Artık bitse de kurtulsak modundayız…

İçimiz dışımız siyaset ve seçimler oldu!

Allahtan şunun şurasında sadece 5 gün gibi kısa bir süre kaldı ki tesellimiz de bu zaten…

Her biri dilenci gibi oy istiyor çeşitli sözler veriyor!

İnanın dilencilerin bir çoğu yalan da söylemez…

Kapınıza geldiklerinde bir şey vermeyince Allah razı olsun der giderler!

Bunlarda dilenci onuru bile yok…

Kene gibi yapışıp önce mühür diyorlar sonra mühürden vazgeçip illa ki tik diye tutturuyorlar!

Zaten mühür tüm partili adaylara yarar…

Onların bir çoğu geride kalmalı ki kendileri meclise kapağı atsınlar!

Gerçekten de bu seçimlerde ciddi bir karma patlaması yaşanacağa benziyor…

Bu patlama tabi ki oyların yanmasını da tetikleyecek!

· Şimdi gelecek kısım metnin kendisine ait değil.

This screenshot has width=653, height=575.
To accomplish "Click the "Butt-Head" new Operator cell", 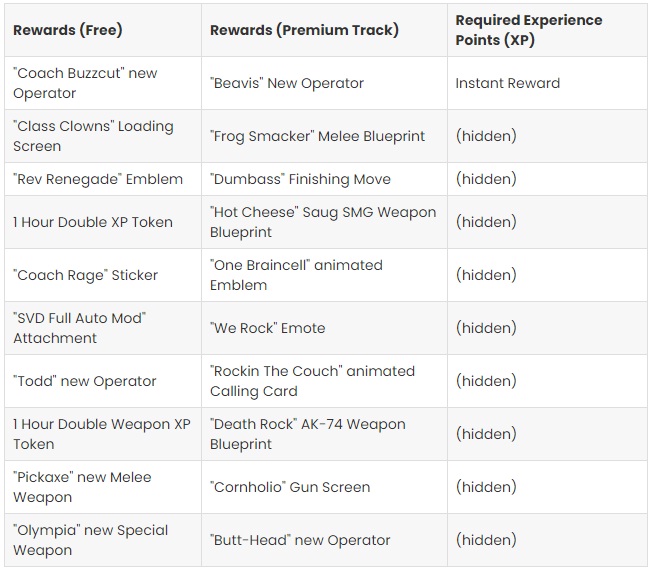I will pos(324,540).
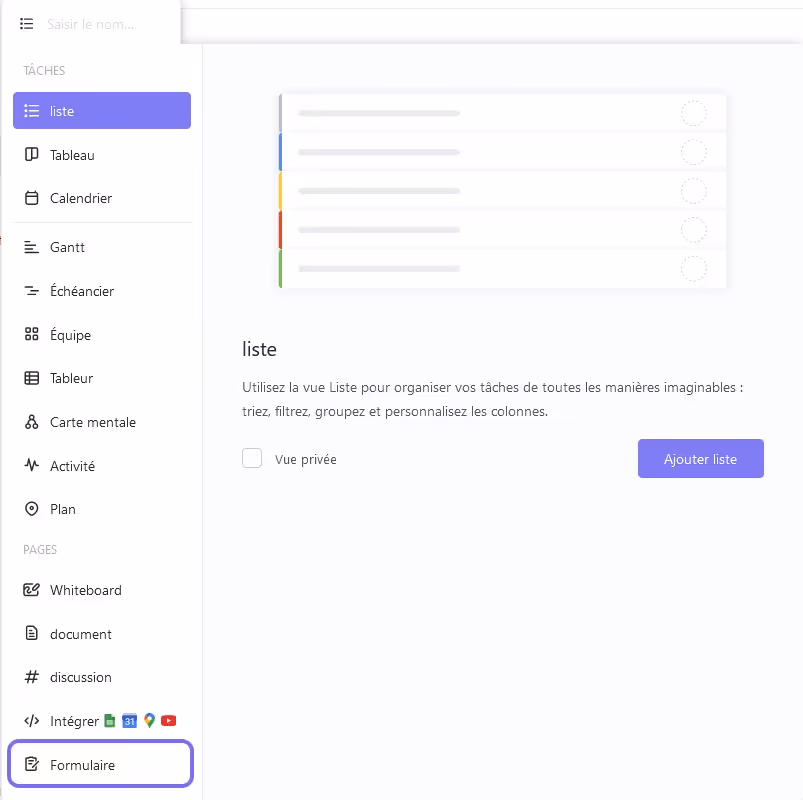
Task: Click the Tableau board view icon
Action: [x=31, y=155]
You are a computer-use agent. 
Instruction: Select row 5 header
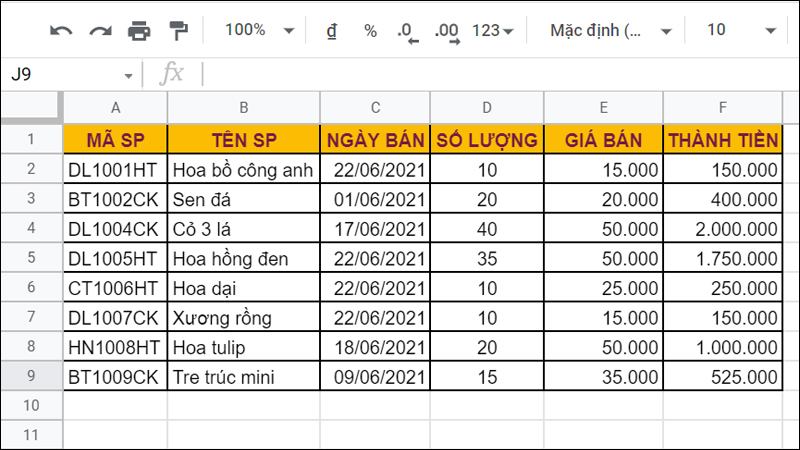point(30,259)
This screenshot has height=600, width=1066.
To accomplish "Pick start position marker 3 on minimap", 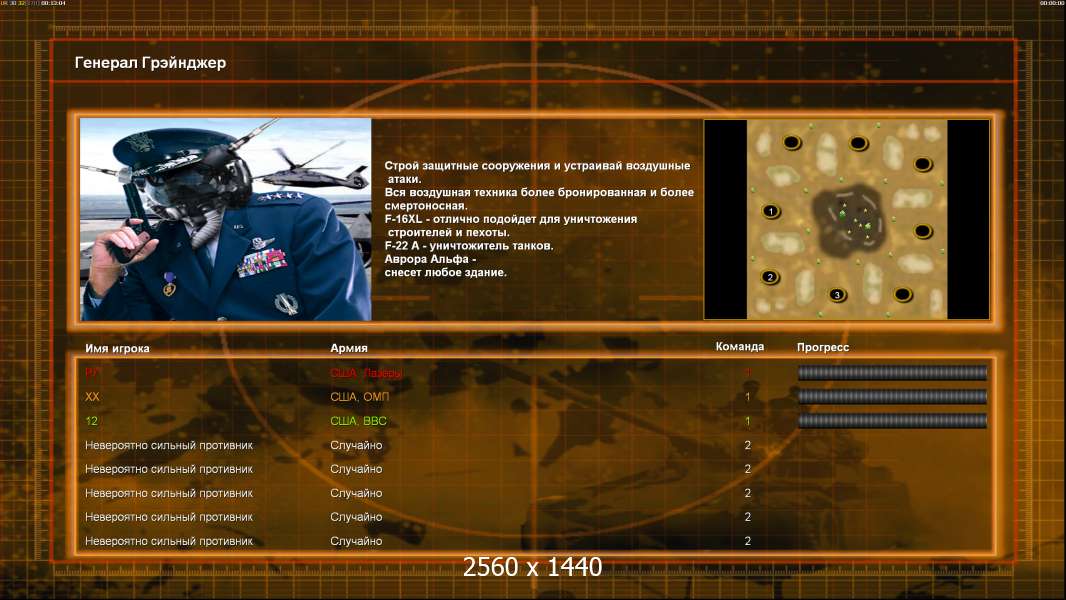I will [838, 294].
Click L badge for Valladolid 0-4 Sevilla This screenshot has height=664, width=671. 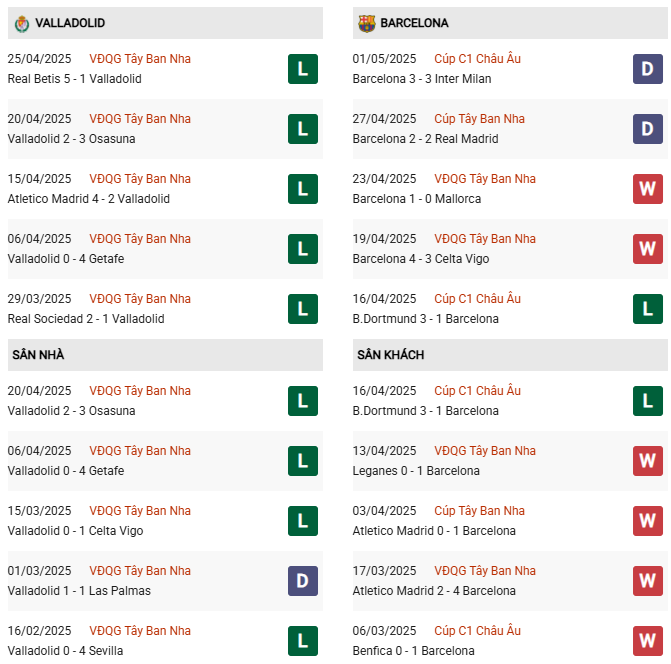(303, 640)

Geçen seçimlerde 11 bin küsur oy yanmıştı, bu kez 7 bin civarı diyorlar ama bizim mantığımız ise bunu kabul etmiyor…

Epey oy yanacak ama katılım da belki de tarihin en düşük sayısı olacak gibi gözüküyor!

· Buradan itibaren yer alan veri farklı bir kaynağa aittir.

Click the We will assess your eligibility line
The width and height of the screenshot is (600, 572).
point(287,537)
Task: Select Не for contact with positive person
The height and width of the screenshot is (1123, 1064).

Bunların kimi siyasi boykotçu kimi de siyasetten ümidini kesmiş dar gelirli insanlar…

Seçim gündemlerinde yok bile!

İşleri güçleri ekmek mücadelesi…

Gerisi palavra ve yalandan ibaret!

Ben şahsım adına kendi kriterlerimi belirledim…

Önce sabredebildiğim kadar vaatlerini dinliyorum, sonra hadi bakalım kaynağını açıkla diyorum!

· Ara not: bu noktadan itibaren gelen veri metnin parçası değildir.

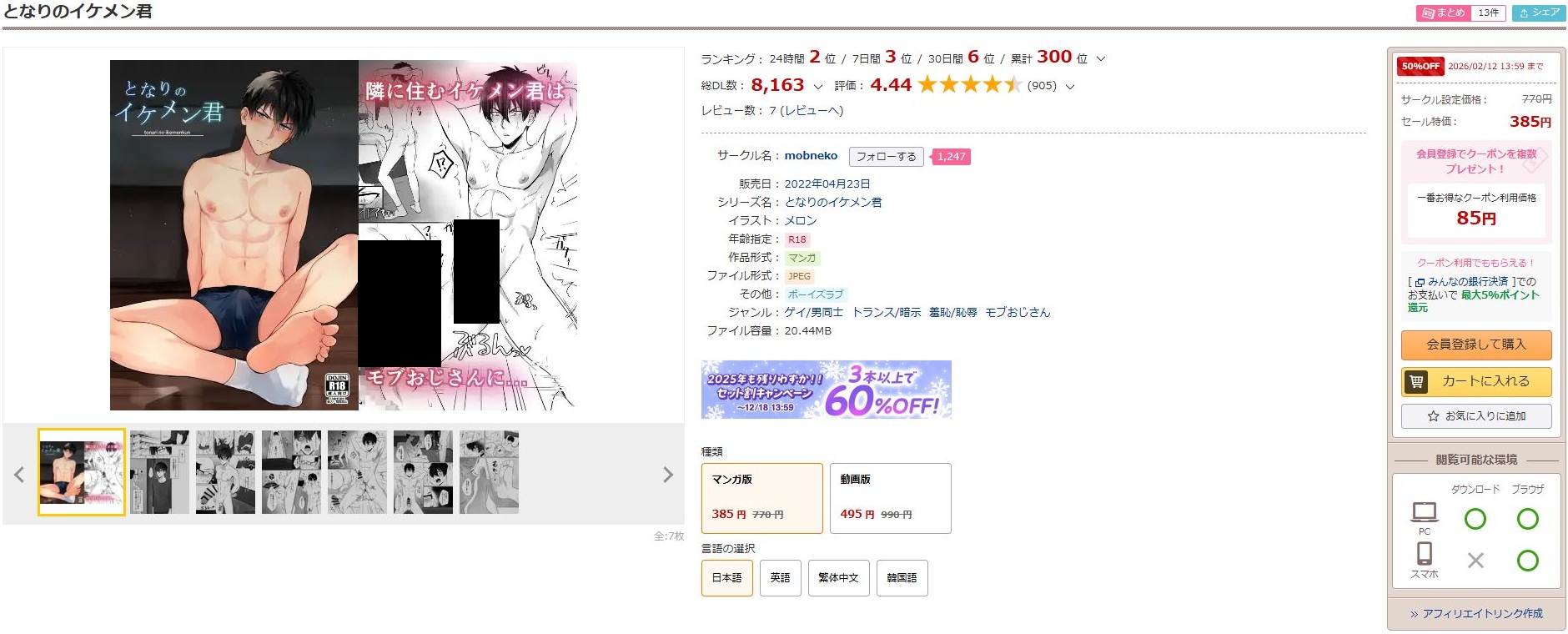1568x634 pixels.
Task: Click the フォローする button
Action: click(886, 157)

Kimi Ankara diyor, kimi tasarruf kimi de tek bir kelime bile edemiyor…

Bir kısmını bir yana koyuyorum ama çoğunluk boş teneke gibi sadece ses var görüntü yok!

Söz çok, vaat çok, dangalaklık ve yalakalık çok ama bir türlü kaynak gösteremiyorlar…

Zaten öyle bir şey de yok!

Yani bir Allah’ın kurulu çıksa da maaşlardan kesinti yapılacak, 13. Maaşlar bir süreliğine verilmeyecek, vergi vermeyenin boğazına sarılacağız dese inanın ki bizim için en hayırlı aday kendisi olacaktır…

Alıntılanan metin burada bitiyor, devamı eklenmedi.